I entirely understand and respect the dance of seduction and the game of back and forth. That is an amazing thing and can make a session incredibly hot.

 

The problem is when people start playing games during the booking process. It is very possible that you play those games and end up booking a session, but I have been escorting 11 years and 98% of the people who start playing that kind of games will never book a session and will have you on the phone for hours throughout long periods of time.

 

If you are into the pull back so I can desire you more, or vice versa, let your escort know that during the efficient booking process that is respectful of the escort's time, and when you meet him, by all means be as aloof as if turns you on, pull back, push, insist... it's a free for all.

 

You rightly say that you are entering an interaction for 55 minutes. During those 55 minutes let go and feel free to play whatever games you want to play.

 

I am talking about the year, months, weeks days before the session.
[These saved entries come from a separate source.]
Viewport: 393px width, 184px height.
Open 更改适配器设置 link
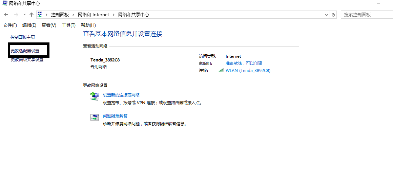pos(25,51)
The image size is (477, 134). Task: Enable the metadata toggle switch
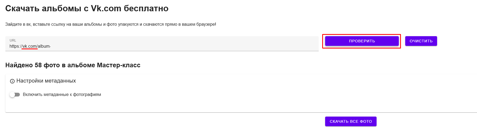point(15,95)
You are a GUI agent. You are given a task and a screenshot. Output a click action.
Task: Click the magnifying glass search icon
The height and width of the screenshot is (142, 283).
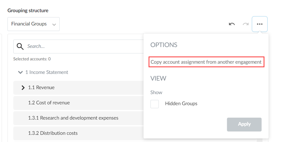coord(20,46)
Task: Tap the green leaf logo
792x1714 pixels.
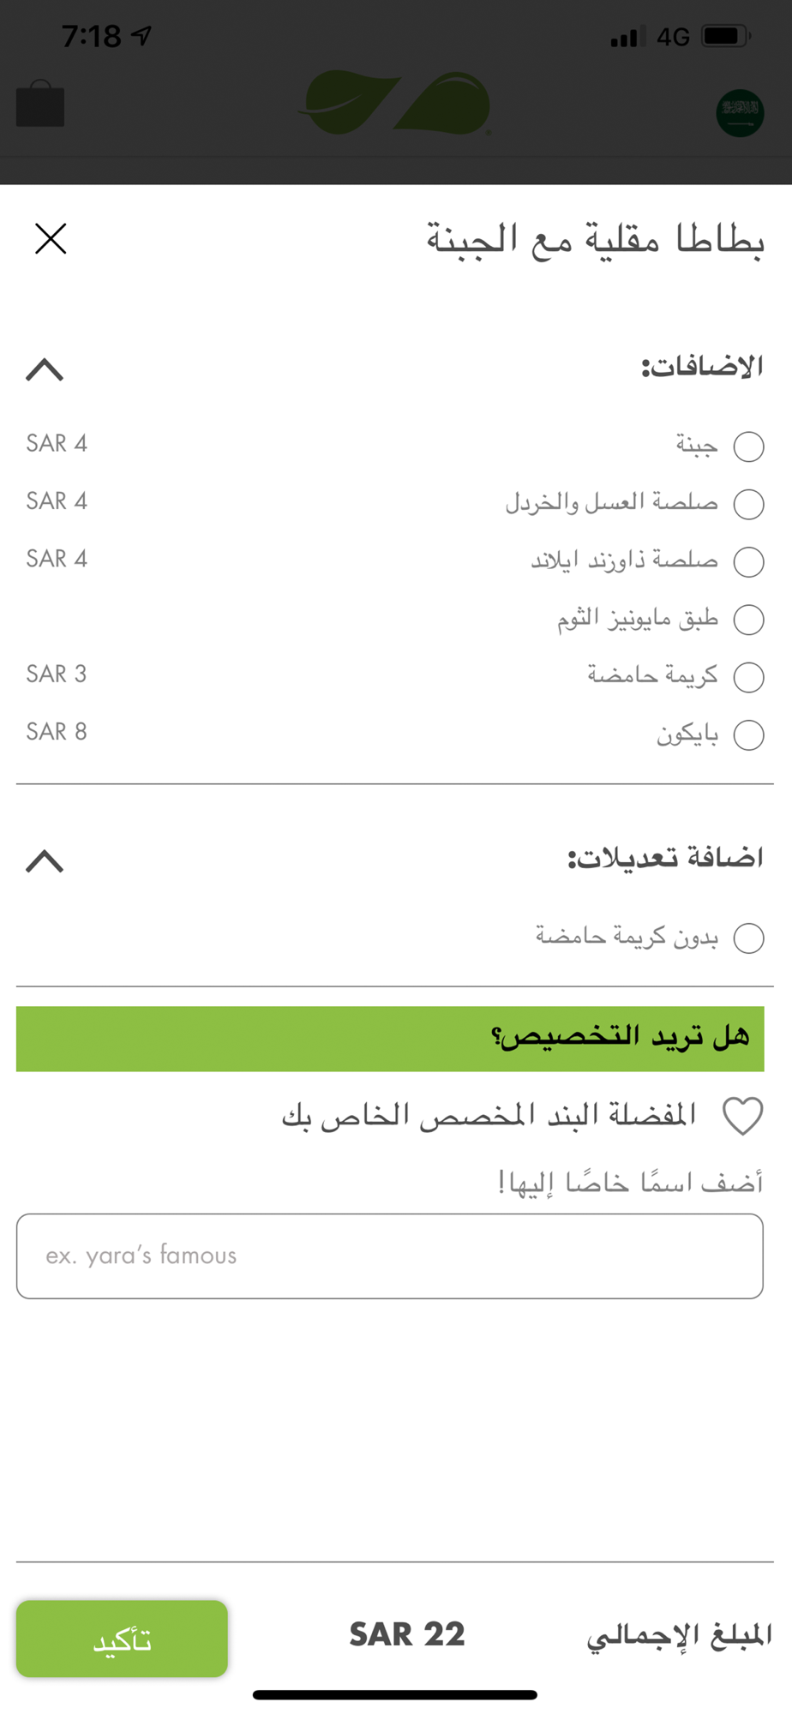Action: 395,104
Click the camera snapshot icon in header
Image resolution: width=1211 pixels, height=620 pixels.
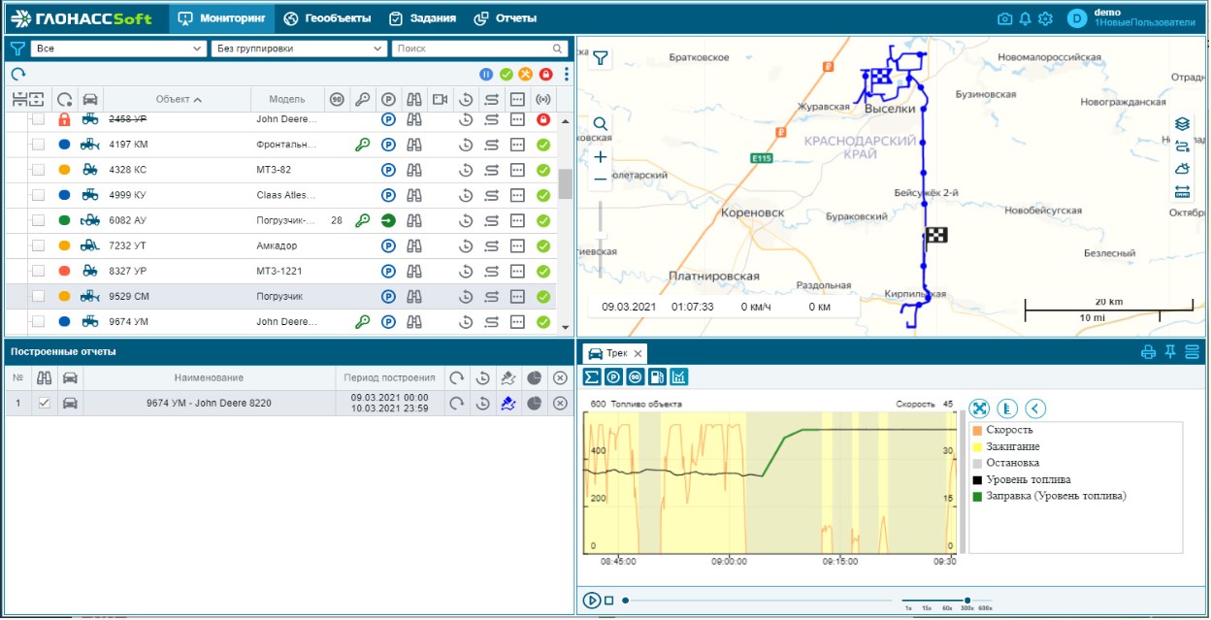[1004, 18]
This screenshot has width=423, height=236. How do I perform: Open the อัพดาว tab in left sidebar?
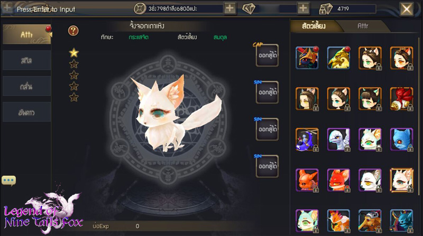[x=27, y=112]
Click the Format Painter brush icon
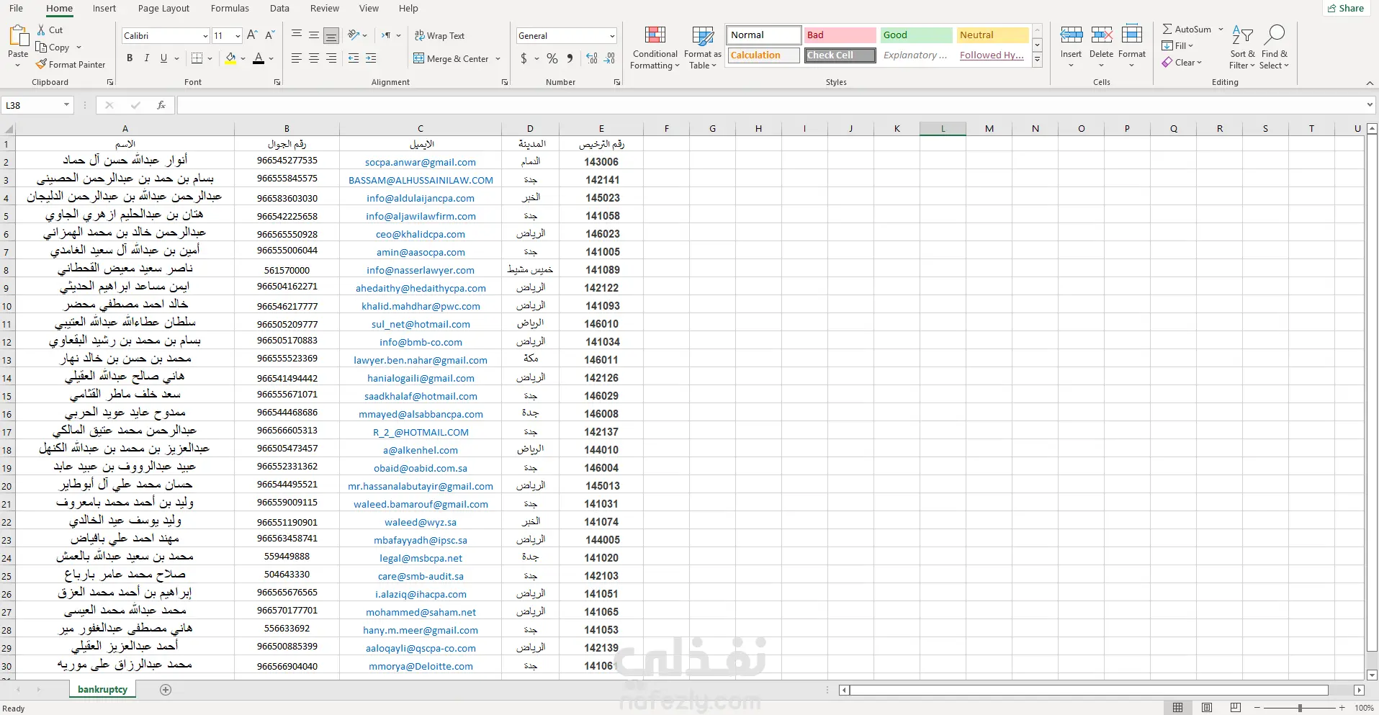 42,65
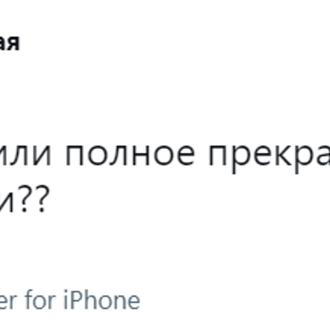Viewport: 330px width, 330px height.
Task: Click the letter "P" in "iPhone"
Action: point(77,300)
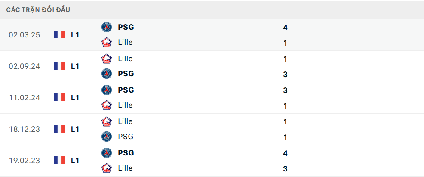Click France flag in 18.12.23 row
This screenshot has height=177, width=424.
pos(59,129)
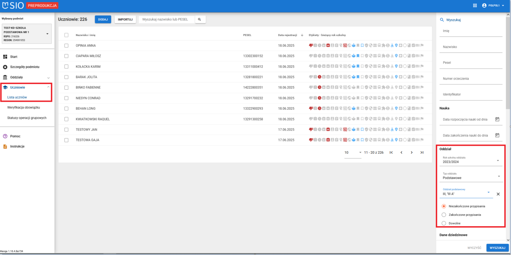This screenshot has width=511, height=255.
Task: Open calendar for Data zakończenia nauki
Action: [497, 135]
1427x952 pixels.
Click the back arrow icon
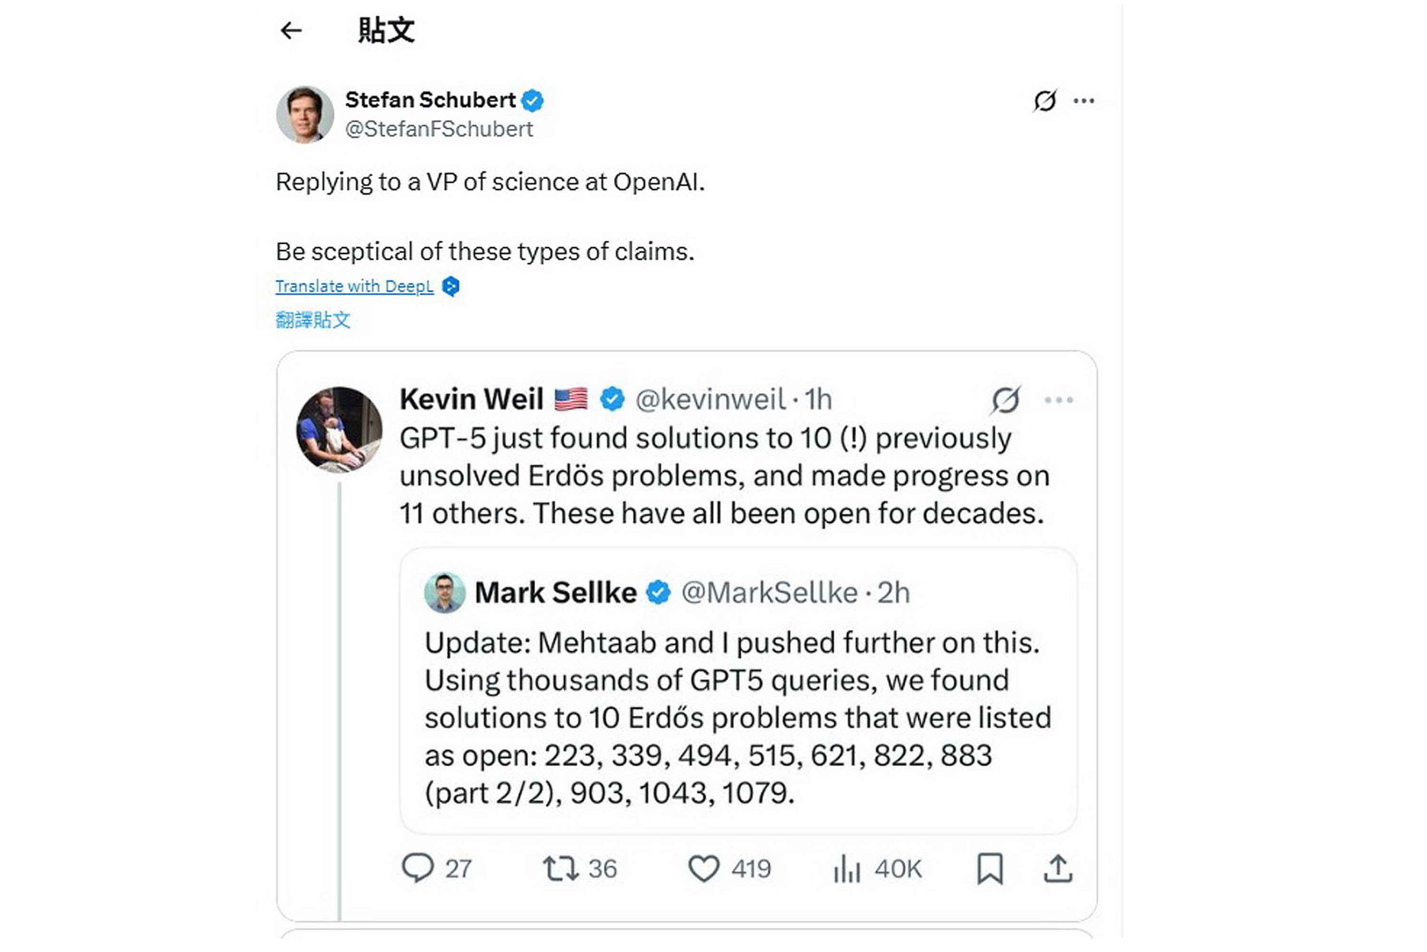pos(291,30)
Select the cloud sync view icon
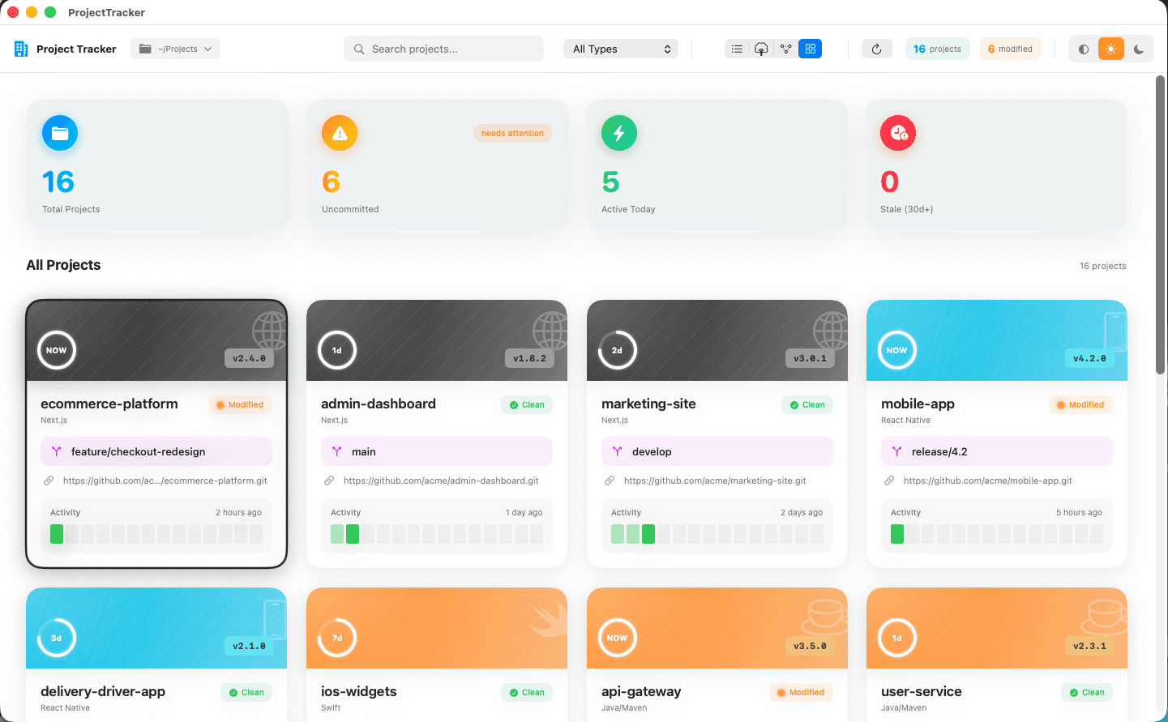This screenshot has height=722, width=1168. pos(761,49)
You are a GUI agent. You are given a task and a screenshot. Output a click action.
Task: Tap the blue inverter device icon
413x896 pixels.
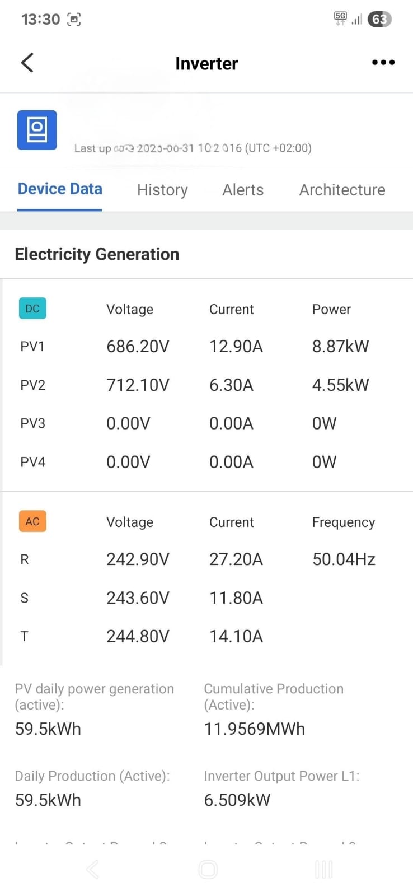pyautogui.click(x=37, y=130)

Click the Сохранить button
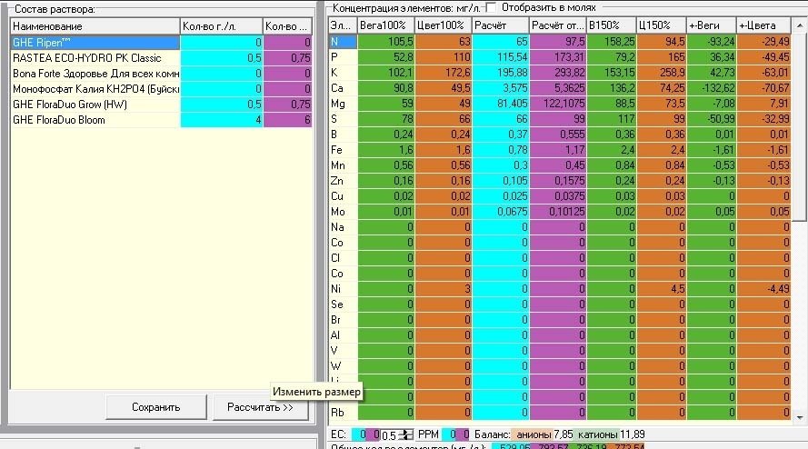point(155,407)
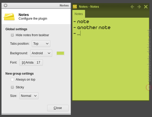
Task: Open the green background color swatch
Action: tap(60, 53)
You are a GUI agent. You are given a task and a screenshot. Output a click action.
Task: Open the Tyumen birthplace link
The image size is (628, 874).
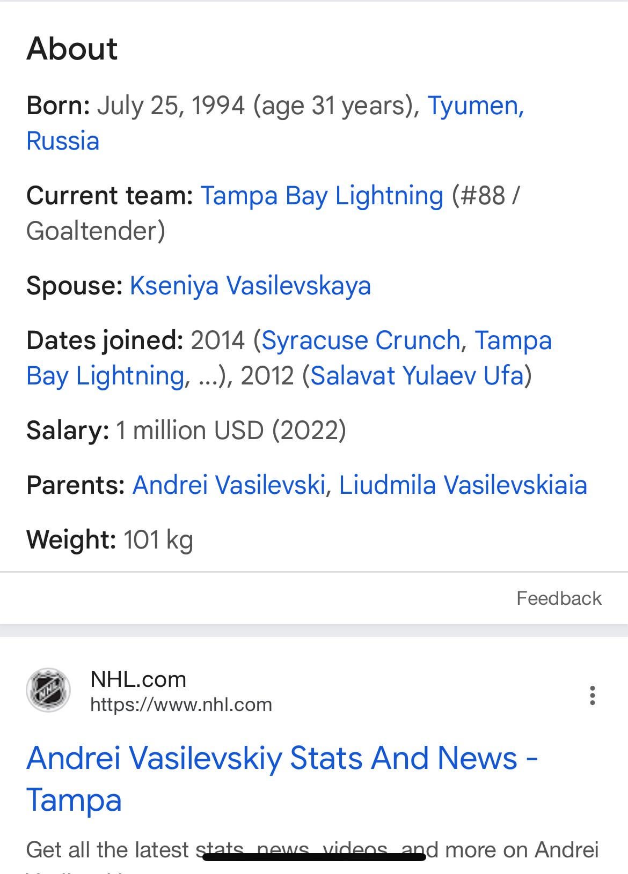point(475,106)
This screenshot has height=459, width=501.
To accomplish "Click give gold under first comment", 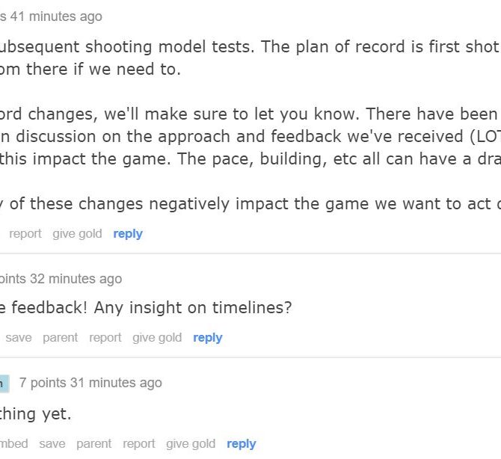I will coord(77,234).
Believe me, there are people out there who think it is incredibly enthralling to make their escort work hard for the session, who promise and back off, who play coy, who want to be convinced, lured, romanced. If you are ready to pay the escort for his time during the weeks this process might take, by all means go crazy but if you want to engage someone for weeks and pay him only for an hour, that I do find that reprehensible.

 

Experienced escorts can detect that pattern in less than five minutes and will mysteriously not be available until 2025.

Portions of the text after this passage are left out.